A total of 114,500 payment breaks were granted to households up to the end of June, according to a Central Bank report that lays bare difficulties homeowners and businesses are having in meeting their normal repayments.
Close to 62,500 households have availed of a mortgage-payment break, with another 52,000 personal-loan breaks granted.
The figures refer to loans issued by retail banks, credit unions and retail credit and credit servicing firms. This means loans affected include those owned by vulture funds.
Once non-Irish loans are stripped out, the report shows that close to 62,500 residential mortgage borrowers in this country are availing of a Covid-19 payment break.
The value of these payment breaks is close to €10bn, representing close to 10pc of the value of total mortgage advances by lenders here.

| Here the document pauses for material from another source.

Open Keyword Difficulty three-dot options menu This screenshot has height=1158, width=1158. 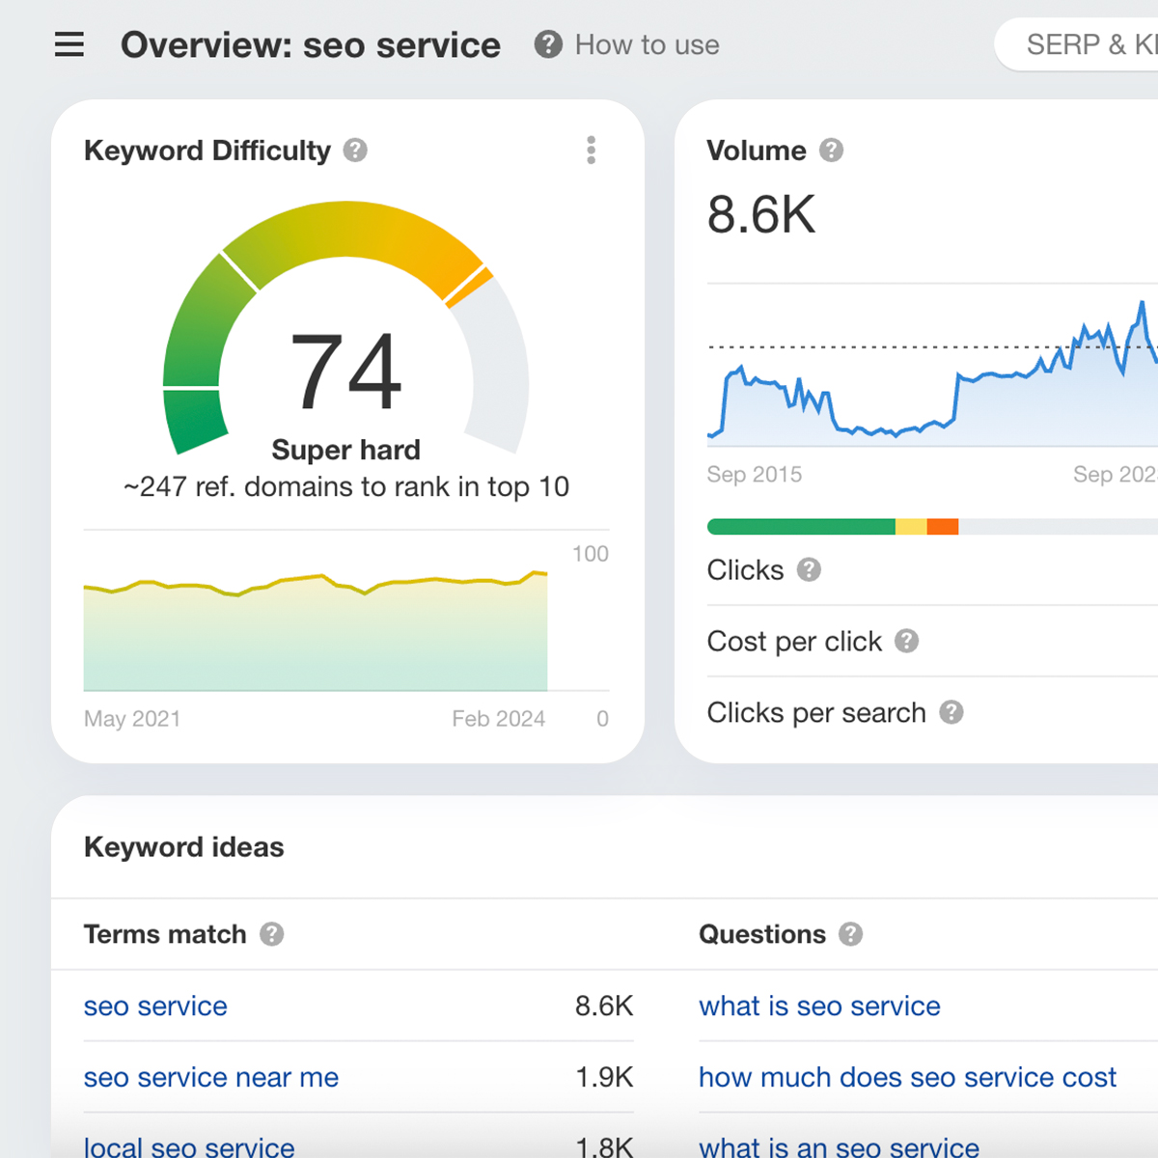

In addition, some 8,000 buy-to-let investors are on a payment break.
Another 52,000 payment breaks on consumer loans have been granted to households. These represent around €700m in lending.
Irish retail banks account for the overwhelming number and value of the breaks.
A mortgage payment break can be for three months, but can also be extended for six months. It means not paying anything for that period. While it will not affect people's credit rating, interest will still accrue, and will have to be paid later.
There have been 35,678 payment breaks approved for business borrowers, representing €11bn in loans.
The Central Bank said: "It is clear from the significant scale of payment breaks that it has been a very necessary relief for many borrowers to enable them to deal with the immediate shock that they are experiencing."
It said the scale of payment breaks "speaks to the unprecedented breadth of the shock triggered by Covid-19".
Meanwhile, Tánaiste Leo Varadkar said he warned the banks that the Government would "come down on them like a tonne of bricks" if they made extra profits by charging interest on Covid-19 mortgage payment breaks.
He told the Dáil that during a meeting with bank chiefs when he was still Taoiseach he was "blunt" and said such practice would be viewed as seriously as the tracker mortgage scandal.
Mr Varadkar said there is an increased cost to the banks if a loan is extended.
He said ideally it would be covered by the banks' profits, but there will be no profits this year and possibly for a number of years due to the pandemic economic crisis.
Mr Varadkar said taxpayers should not have to bear the cost and it wouldn't be fair to those that don't have a mortgage or business.